ASP.NET Core Data Protection
Any Duende server-side application, like IdentityServer or BFF, is developed and deployed as an ASP.NET Core application. While there are a lot of decisions to make, this also means that your implementation can be built, deployed, hosted, and managed with the same technology you’re using for any other ASP.NET applications you have.
It is important to correctly configure ASP.NET Core Data Protection in your application.
About ASP.NET Core Data Protection
Section titled “About ASP.NET Core Data Protection”Duende’s SDKs, like IdentityServer and BFF, make extensive use of ASP.NET’s data protection feature. It is crucial that you configure data protection correctly when deploying your application in production.
Data Protection Keys
Section titled “Data Protection Keys”In local development, ASP.NET automatically creates data protection keys, but in a deployed environment, you will need to ensure that your data protection keys are stored in a persistent way and shared across all load balanced instances of your implementation. This means you’ll need to choose where to store and how to protect the data protection keys, as appropriate for your environment. Microsoft has extensive documentation on data protection describing how to configure storage and protection of data protection keys.

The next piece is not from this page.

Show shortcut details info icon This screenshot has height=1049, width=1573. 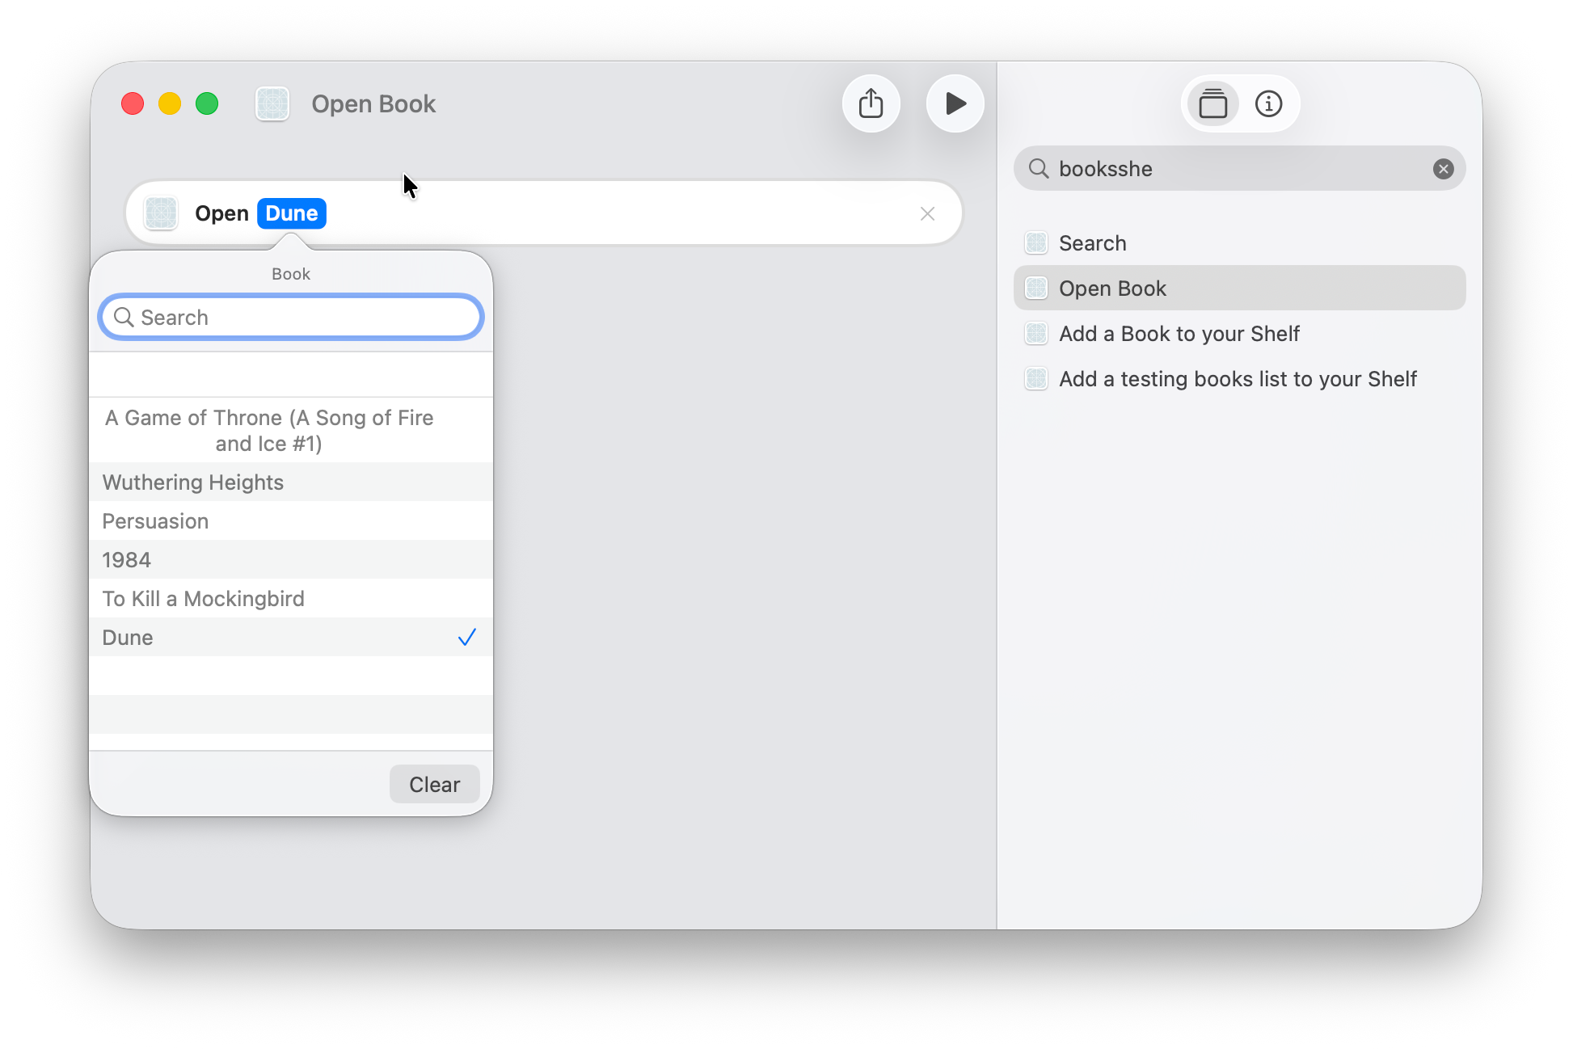1268,103
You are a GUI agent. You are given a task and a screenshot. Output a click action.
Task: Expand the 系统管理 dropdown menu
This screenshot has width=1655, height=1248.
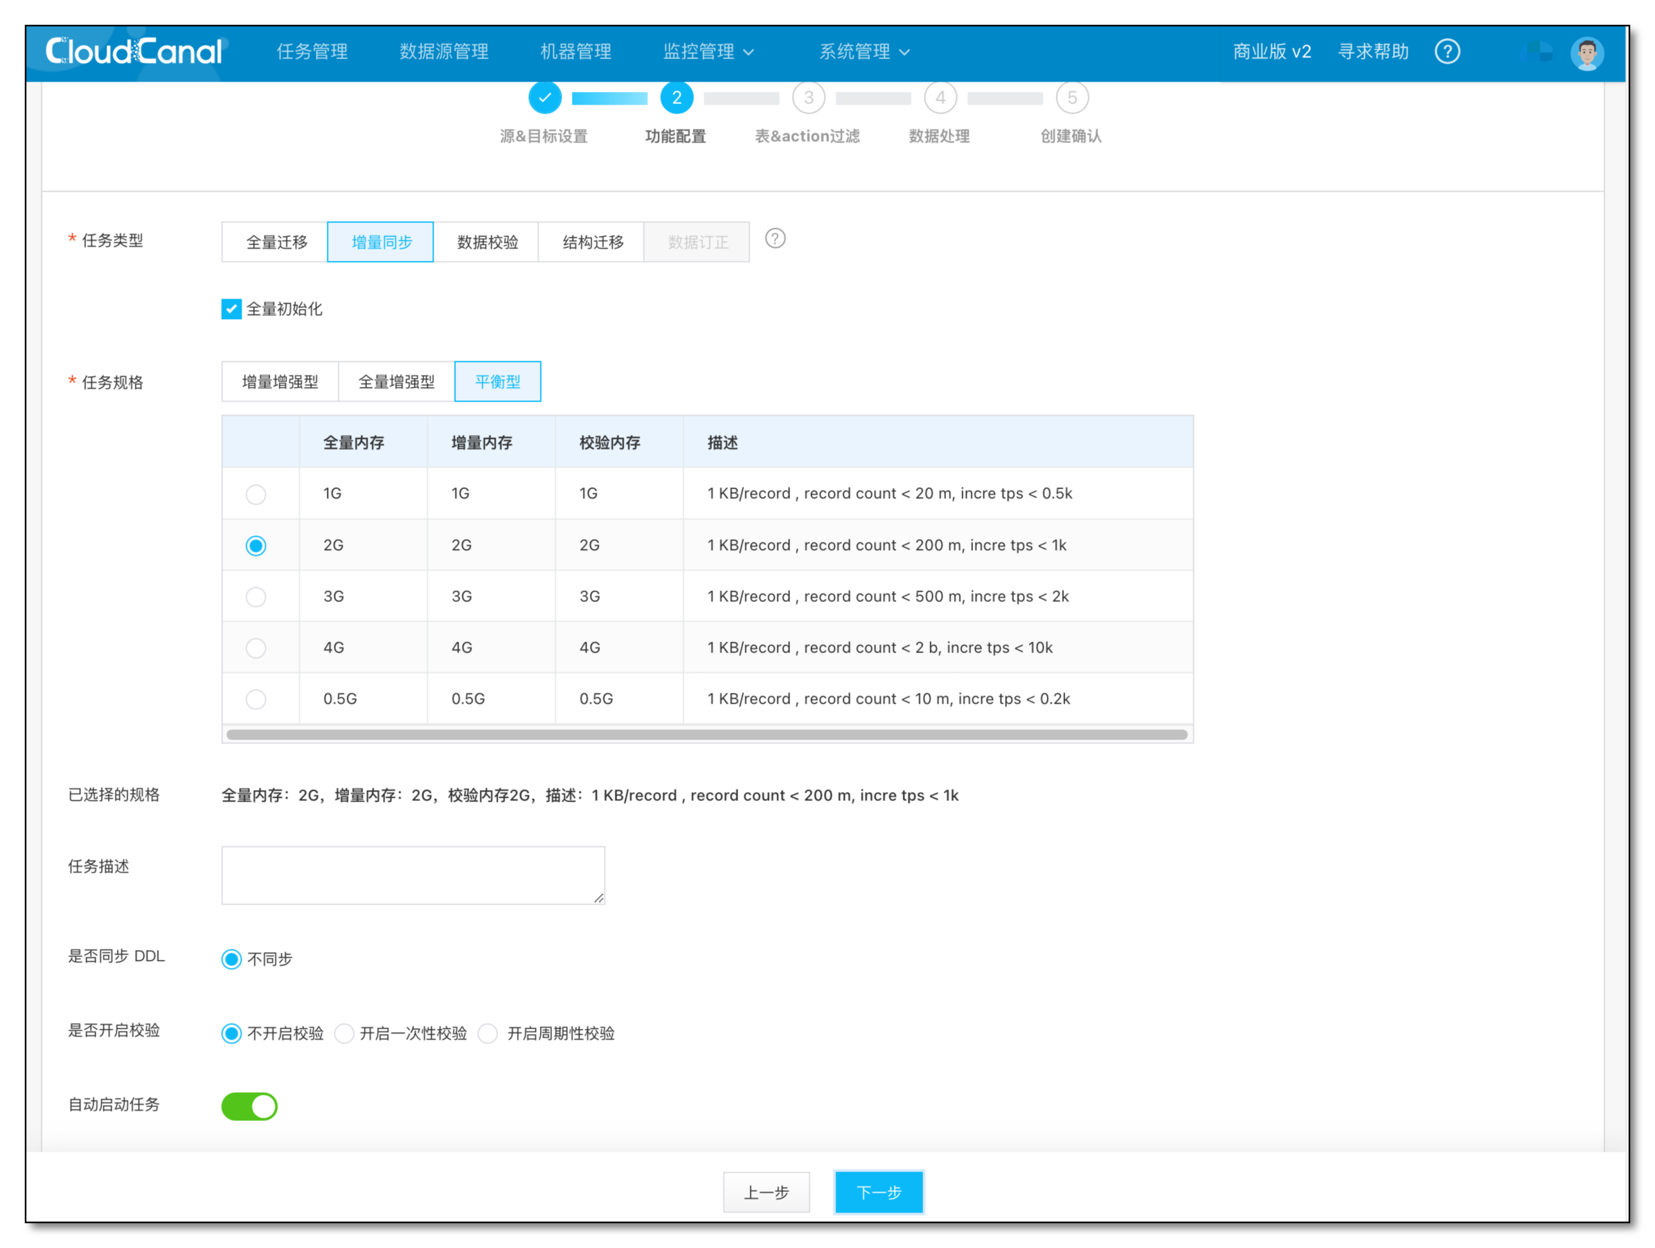pos(864,52)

A typical implementation should include data protection configuration code, like this:
builder.Services.AddDataProtection() // Choose an extension method for key persistence, such as // PersistKeysToFileSystem, PersistKeysToDbContext, // PersistKeysToAzureBlobStorage, PersistKeysToAWSSystemsManager, or // PersistKeysToStackExchangeRedis .PersistKeysToFoo() // Choose an extension method for key protection, such as // ProtectKeysWithCertificate, ProtectKeysWithAzureKeyVault .ProtectKeysWithBar() // Explicitly set an application name to prevent issues with // key isolation. .SetApplicationName("My.Duende.IdentityServer");Common Problems
Section titled “Common Problems”Common data protection problems occur when data is protected with a key that is not available when the data is later
read. A common symptom is CryptographicExceptions in the application logs. For example, when IdentityServer’s automatic key
management fails to read its signing keys due to a data protection failure, it will log an error message
such as "Error unprotecting key with kid {Signing Key ID}.", and log the underlying
System.Security.Cryptography.CryptographicException, with a message like "The key {Data Protection Key ID} was not found in the key ring."
Failures to read automatic signing keys are often the first place where a data protection problem manifests, but any of
many places where ASP.NET uses data protection might also throw CryptographicExceptions.

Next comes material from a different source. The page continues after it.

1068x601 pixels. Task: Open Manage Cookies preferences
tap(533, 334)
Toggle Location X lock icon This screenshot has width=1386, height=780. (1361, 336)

There are several ways that data protection problems can occur:
- In load balanced environments, every instance of a Duende server-side app needs to be configured to share data protection keys. Without shared data protection keys, each load balanced instance will only be able to read the data that it writes.
- Data protected data could be generated in a development environment and then accidentally included into the build
output. This is most commonly the case for automatically managed signing keys that are stored on disk. If you are
using automatic signing key management with the default file system based key store, you should exclude the
~/keysdirectory from source control and make sure keys are not included in your builds. Note that if you are using our Entity Framework based implementation of the operational data stores, then the keys will instead be stored in the database. - Data protection derives keys isolated per application name from the generated key material. If you don’t specify a name, the content root path of the application will be used. In .NET 6.0, Microsoft introduced a breaking change: they changed how ASP.NET Core sets the content root path, which can cause Data Protection issues. This change was reverted in .NET 7.0, and Microsoft has documented a workaround in case your application has to restore the correct application name. A better solution is to always specify an explicit application name, but know that changing the application name will cause all existing data protected with the previous application name to become unreadable.
- When hosting your web application on Microsoft IIS, special configuration may be required for data protection. In most default deployments, IIS falls back to using an ephemeral storage for data protection keys, which means that new keys are generated every time the application pool restarts. We recommend storing data protection keys in a shared location, such as a protected file share or database, and configuring IIS to use that location for data protection.